WHAT YOU WILL DO
Using the string "Collapse" as the key, pull each matching line out of the records below.

INFORMATION PROVIDED section start

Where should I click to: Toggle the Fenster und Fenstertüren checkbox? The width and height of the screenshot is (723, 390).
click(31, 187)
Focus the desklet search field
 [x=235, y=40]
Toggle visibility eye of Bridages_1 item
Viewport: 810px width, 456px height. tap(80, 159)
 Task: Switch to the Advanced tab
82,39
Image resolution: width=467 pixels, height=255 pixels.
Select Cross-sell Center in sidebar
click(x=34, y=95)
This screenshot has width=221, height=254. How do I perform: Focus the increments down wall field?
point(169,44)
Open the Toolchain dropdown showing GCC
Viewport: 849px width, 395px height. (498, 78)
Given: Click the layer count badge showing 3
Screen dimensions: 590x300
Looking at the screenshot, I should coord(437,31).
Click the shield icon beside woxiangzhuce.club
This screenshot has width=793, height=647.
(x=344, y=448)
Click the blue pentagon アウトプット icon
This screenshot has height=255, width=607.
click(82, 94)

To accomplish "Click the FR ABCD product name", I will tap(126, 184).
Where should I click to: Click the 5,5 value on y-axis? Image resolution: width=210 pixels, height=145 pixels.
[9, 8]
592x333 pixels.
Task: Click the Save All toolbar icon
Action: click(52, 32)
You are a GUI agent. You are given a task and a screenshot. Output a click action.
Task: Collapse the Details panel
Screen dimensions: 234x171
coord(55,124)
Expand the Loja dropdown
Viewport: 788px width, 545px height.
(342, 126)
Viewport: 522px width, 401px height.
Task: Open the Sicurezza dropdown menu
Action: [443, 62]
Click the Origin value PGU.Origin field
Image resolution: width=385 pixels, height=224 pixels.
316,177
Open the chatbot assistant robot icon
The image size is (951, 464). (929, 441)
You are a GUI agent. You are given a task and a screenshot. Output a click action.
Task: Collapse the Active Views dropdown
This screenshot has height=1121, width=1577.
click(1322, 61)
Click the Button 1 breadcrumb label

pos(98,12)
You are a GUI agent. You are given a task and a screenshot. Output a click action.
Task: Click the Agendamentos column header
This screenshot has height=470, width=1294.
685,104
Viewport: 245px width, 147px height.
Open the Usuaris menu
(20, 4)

INFORMATION PROVIDED section end

FINISHED TASK
Task: Collapse the Details panel
Task: Collapse the Active Views dropdown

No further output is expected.